The symptoms of CGHM in patients with malignancy has not been well described in the literature and neuropsychiatric symptoms, as seen in our patient, may be inaccurately attributed to other etiologies such as a primary mood disorder or therapy side effects. Cerebral metabolism and symptomology have been investigated in neuropsychiatric disorders. In patients with Alzheimer’s disease, when compared to age-matched healthy controls, Alzheimer’s disease patients show regional metabolic reductions involving the parieto-temporal and posterior cingulate cortices.3 The FDG PET extent and topography correlates with symptom severity including cognition deficits and disturbance of consciousness.10 In patients with depression, FDG PET studies have shown decreased cerebral metabolism in the frontal lobe regimens. In our patient presented here, his diffuse cerebral hypometabolism caused multiple neuropsychiatric effects like patients with depression and Alzheimer’s disease. The clinician treating lymphomas should be aware of these neuropsychiatric symptoms and correlate to FDG PET as part of staging or treatment assessment. While the FDG PET imaging can be used to assess for the presence of CGHM, the management strategy of LA-CGHM has not been reported and remains unclear. Knowing the mechanism of CGHM in lymphoma patients could provide some insight into management strategies. The mechanism of LA-CGHM is not definitively known but has been hypothesized to be related to undiagnosed intravascular involvement of lymphoma causing occlusion of arterioles, capillaries and venules,8 paraneoplastic syndrome,11 or potentially shunting of glucose to rapidly dividing aggressive malignancies. Retrospective analyses have shown mixed conclusions with chemotherapy improving LA-CGHM from an imaging perspective, but these studies do not mention the presence or improvement of neuropsychiatric symptoms.8,9 In our patient, aggressive glucose administration improved his symptoms which suggests cerebral hypometabolism may be overcome with saturation. While we do not have a correlative FDG PET to show improved cerebral metabolism, his neuropsychiatric symptoms dramatically improved on two separate occasions and did not recur with continuous glucose supplementation.

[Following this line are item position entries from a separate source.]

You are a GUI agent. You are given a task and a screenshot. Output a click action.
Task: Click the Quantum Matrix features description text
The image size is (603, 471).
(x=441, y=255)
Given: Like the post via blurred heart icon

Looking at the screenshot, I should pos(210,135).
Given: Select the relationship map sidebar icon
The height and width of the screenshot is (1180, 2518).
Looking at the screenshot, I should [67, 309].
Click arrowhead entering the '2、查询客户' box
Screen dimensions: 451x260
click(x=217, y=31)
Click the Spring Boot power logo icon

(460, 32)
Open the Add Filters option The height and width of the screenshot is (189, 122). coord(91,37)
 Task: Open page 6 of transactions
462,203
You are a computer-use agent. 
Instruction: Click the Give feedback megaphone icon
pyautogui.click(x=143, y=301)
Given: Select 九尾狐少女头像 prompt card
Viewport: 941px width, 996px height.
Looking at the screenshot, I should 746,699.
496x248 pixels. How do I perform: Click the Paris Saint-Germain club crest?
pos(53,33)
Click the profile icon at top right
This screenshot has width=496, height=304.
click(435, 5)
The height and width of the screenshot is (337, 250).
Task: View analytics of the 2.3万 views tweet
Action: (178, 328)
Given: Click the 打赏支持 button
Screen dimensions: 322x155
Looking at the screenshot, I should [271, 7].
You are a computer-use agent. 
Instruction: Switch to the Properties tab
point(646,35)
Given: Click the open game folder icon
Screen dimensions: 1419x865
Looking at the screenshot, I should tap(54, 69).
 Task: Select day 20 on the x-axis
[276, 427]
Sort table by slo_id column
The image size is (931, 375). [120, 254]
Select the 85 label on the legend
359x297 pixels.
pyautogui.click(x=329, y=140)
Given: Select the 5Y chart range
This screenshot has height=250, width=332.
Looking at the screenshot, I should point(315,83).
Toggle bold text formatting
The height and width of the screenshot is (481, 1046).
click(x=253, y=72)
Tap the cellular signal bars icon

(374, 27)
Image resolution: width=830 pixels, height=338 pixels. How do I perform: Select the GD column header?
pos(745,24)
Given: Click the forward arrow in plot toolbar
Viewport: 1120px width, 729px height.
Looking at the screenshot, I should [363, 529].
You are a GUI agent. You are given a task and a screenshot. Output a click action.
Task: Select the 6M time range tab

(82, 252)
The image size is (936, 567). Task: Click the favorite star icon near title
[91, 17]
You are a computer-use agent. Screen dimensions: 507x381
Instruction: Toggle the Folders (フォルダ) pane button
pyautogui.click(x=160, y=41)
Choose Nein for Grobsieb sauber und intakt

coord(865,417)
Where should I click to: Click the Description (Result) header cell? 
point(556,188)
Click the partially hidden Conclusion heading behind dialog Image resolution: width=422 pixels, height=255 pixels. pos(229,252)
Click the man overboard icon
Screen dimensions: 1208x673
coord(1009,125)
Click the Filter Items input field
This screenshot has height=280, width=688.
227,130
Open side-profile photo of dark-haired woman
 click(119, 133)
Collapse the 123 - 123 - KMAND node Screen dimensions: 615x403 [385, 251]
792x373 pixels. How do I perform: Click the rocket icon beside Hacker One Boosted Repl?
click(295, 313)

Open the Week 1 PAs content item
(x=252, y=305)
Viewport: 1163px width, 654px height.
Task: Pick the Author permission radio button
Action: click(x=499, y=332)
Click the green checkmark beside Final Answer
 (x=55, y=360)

In conclusion, CGHM in lymphoma patients can present with neuropsychiatric manifestations that may be inaccurately attributed to other etiologies such as primary mood disorder or therapy side effects. Aggressive glucose supplementation should be tried to reverse CGHM even if the underlying lymphoma is not responsive to treatment. More research is necessary to elucidate this cerebral metabolic complication of lymphoma.